Switch "screenshot" to "image" in the lines beginning at the one that has "The height and" and ending after the one that has "center [389, 374].", and give only those lines back with nothing else changed. Leave the pictures out.

**Provided records**

※

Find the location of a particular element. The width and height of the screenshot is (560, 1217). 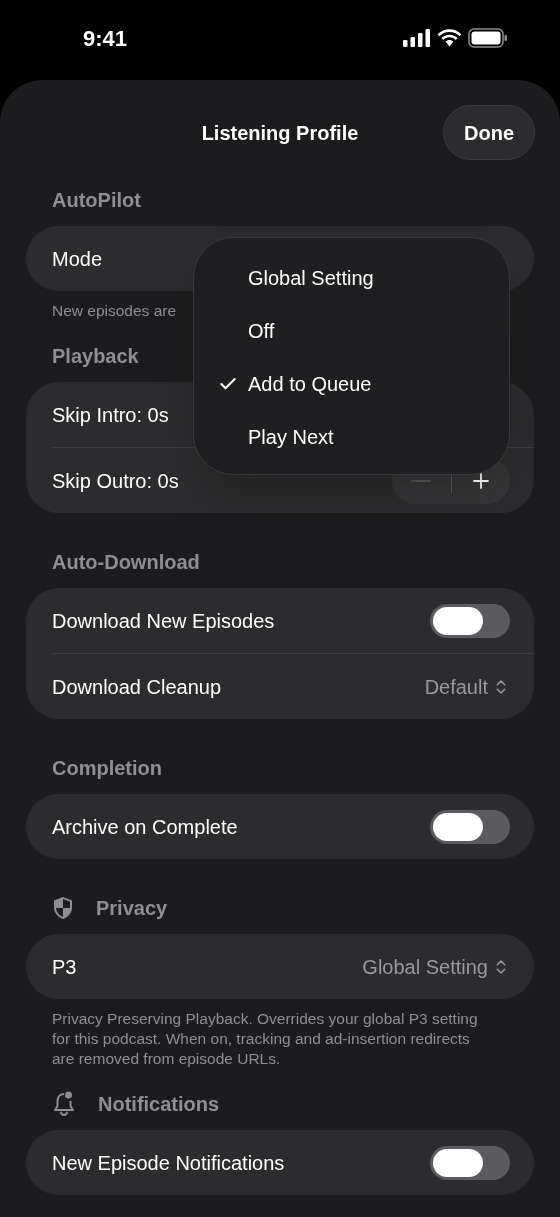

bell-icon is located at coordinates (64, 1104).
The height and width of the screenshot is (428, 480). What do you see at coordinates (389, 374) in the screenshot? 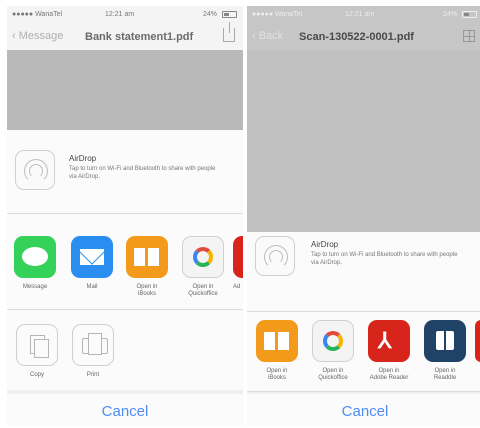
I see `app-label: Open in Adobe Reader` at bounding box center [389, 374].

※

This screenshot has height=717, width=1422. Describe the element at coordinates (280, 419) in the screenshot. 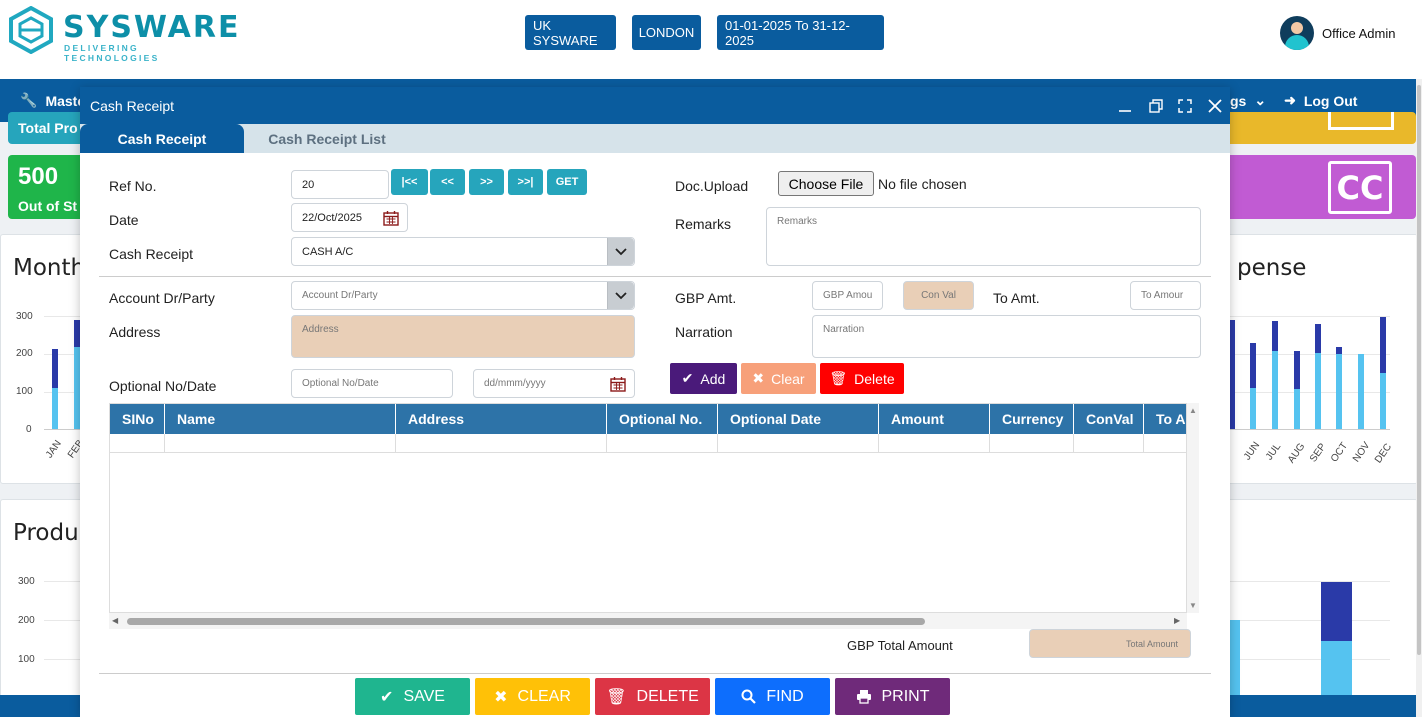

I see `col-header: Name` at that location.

※

**Solution**
The height and width of the image is (428, 480). What do you see at coordinates (389, 374) in the image? 
I see `app-label: Open in Adobe Reader` at bounding box center [389, 374].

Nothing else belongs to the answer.